Police declined to discuss a motive for the shooting, but friends and online acquaintances told Canadian media that Bissonnette had expressed anti-immigration sentiments, especially towards Muslim refugees.
Both law enforcement and intelligence agencies in the United States believe the suspect was sympathetic to right-wing nationalist ideology, and that likely contributed to motive, US officials said.
On Tuesday, the prime minister’s chief spokesperson, Kate Purchase, demanded that Fox News channel in the United States either retract or update a tweet that the gunman was of Moroccan origin. She said the tweet dishonoured the victims. The tweet was later taken down.
Fox initially corrected the error with a tweet and an update to the story on Monday, said Refet Kaplan, managing director of Fox News.com. “The earlier tweets have now been deleted. We regret the error,” Kaplan said in a statement.
Purchase noted that Canada welcomed refugees and immigrants, effectively underscoring major differences between Trudeau and Trump, who on Friday temporarily banned citizens from seven Muslim-majority nations, citing the risk of terrorism.
‘Turning point’ for Quebec
A large turnout at vigils in Quebec City, Montreal and other cities on Monday evening showed people rejected hate speech and wanted to be inclusive, Quebec Premier Philippe Couillard said. “I think it’s a turning point for Quebec, to see people rallying around values like that,” he told reporters in Quebec City, the provincial capital, on Tuesday.
Bissonnette did not hide his hostility towards Muslims during his long interrogation by police, Montreal’s La Presse newspaper reported, quoting a source close to the investigation.

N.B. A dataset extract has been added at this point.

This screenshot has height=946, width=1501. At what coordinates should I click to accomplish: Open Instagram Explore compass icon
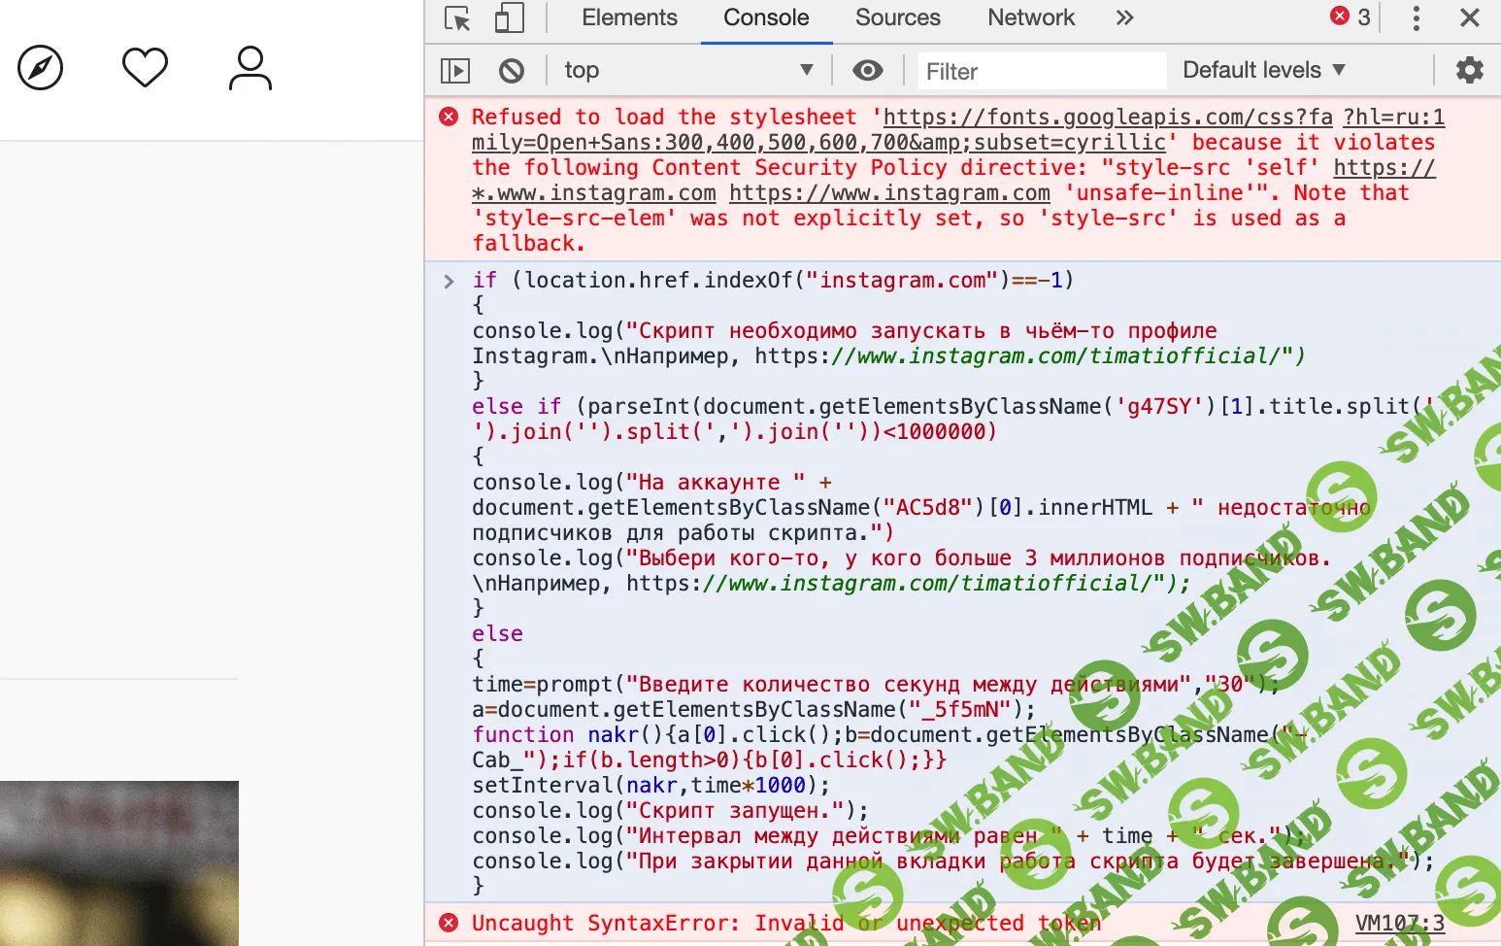[x=41, y=68]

He was also interested in guns and practiced shooting at a club, La Presse reported.
Bissonnette, a social science student at Université Laval and a former cadet, made a brief appearance in court on Monday under tight security. Prosecutors said all of the evidence was not yet ready and Bissonnette was set to appear again on February 21. No charges were read in court and Bissonnette did not enter a plea. His lawyer, Jean Petit, declined to comment at the courthouse on Monday.
Quebec’s public safety minister, Martin Coiteux, said security at all religious institutions across the province had been heightened, particularly at mosques. He told reporters that while police always treated reports of religious harassment and hate speech seriously, they had not always done a good job of letting communities know the results of their probes.